The output of hwloc-ls is almost consistent with the result of MemTotal.

#grep MemTotal /sys/devices/system/node/node*/meminfo
/sys/devices/system/node/node0/meminfo:Node 0 MemTotal:       375262204 kB
/sys/devices/system/node/node1/meminfo:Node 1 MemTotal:       375638744 kB

          hwloc-ls                  node*/meminfo
Node 0:    359G                       357G
Node 1:    356G                       357G

The gap is about 50G (=768-715) between physical memory and the output.

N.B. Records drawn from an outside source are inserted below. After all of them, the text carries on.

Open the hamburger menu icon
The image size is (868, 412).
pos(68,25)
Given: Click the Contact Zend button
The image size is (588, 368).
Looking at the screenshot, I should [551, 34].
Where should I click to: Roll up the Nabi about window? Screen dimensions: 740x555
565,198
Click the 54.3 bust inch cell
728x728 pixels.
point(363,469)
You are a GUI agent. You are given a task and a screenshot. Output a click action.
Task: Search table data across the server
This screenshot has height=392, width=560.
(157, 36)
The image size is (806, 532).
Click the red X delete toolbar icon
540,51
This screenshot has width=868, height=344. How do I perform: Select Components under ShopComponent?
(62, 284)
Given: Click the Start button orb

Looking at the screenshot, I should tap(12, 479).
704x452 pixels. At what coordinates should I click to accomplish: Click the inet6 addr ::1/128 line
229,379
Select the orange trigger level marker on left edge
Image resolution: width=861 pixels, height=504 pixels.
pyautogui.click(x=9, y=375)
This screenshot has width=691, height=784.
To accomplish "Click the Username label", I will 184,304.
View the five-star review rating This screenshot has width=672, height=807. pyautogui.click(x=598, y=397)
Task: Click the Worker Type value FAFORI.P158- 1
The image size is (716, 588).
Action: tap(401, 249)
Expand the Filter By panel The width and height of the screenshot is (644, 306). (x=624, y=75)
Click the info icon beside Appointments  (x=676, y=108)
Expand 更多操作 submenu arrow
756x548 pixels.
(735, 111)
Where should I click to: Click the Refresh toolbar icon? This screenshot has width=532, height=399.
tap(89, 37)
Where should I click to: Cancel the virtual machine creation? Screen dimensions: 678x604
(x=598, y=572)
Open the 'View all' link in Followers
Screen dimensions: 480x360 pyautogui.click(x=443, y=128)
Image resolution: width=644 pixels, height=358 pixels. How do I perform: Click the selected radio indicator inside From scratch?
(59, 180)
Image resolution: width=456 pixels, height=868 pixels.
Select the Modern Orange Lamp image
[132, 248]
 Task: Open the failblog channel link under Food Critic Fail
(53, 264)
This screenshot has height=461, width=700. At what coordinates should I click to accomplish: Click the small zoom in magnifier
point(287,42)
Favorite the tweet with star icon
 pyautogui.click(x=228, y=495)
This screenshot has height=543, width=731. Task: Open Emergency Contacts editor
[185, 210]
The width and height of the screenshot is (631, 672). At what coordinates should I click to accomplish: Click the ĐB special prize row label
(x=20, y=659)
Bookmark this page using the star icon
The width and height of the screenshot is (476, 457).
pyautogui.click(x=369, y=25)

bgoglin commented 3 years ago

It seems that the question is actually why /proc/meminfo says MemTotal=790747444 instead of 375262204+375638744 = 750900948. I don't see any difference on my machines. I know all these values can slightly change after a reboot, but not by 50GB.

The other small differences (357 vs 359G) are likely related to dividing by 1024 instead of 1000, or by kB meaning kiB or kB depending on where we're looking.

runqch commented 3 years ago

This issue occurs for redhat 8.3 machines. For redhat 7.* , no such problem. Do you have any clue what would leads to such big gap? Do we ever verified hwloc 1.11.8 on redhat 8.3 machines ? @bgoglin

bgoglin commented 3 years ago

From what I see in some discussion about the Linux kernel, some pages are "reserved" by the kernel for some "init" data. Those are removed from NUMA node available memory (because that's where memory accounting really occurs) but not from the total machine memory (because this amount isn't very useful in the kernel code from what I understand). Maybe things changed in the kernel between RHEL7 and 8 but I don't think it matters much anyway. The entire machine memory isn't available anyway since the kernel allocates its own things. These MemTotal fields are only a very vague indicator of what applications may allocate if they are alone on the machine.

hwloc 1.11.8 does nothing special about this. This code has been the same trivial code explained above from 1.0 (10 years ago) up to latest 2.5, it's not going to report anything different now unless the kernel changes.

I am closing this issue since there's no bug in hwloc but only a strange kernel behavior, but we can continue discussing if you wish. https://toroid.org/linux-physical-memory seems to discuss related things. It looks like info about memory disappearing like is in the early kernel boot log. And the the entire /proc/meminfo et entire /sys/devices/system/node/node*/memory may help too.

runqch commented 3 years ago

Thanks for providing so many helps on this issue. Really appreciate.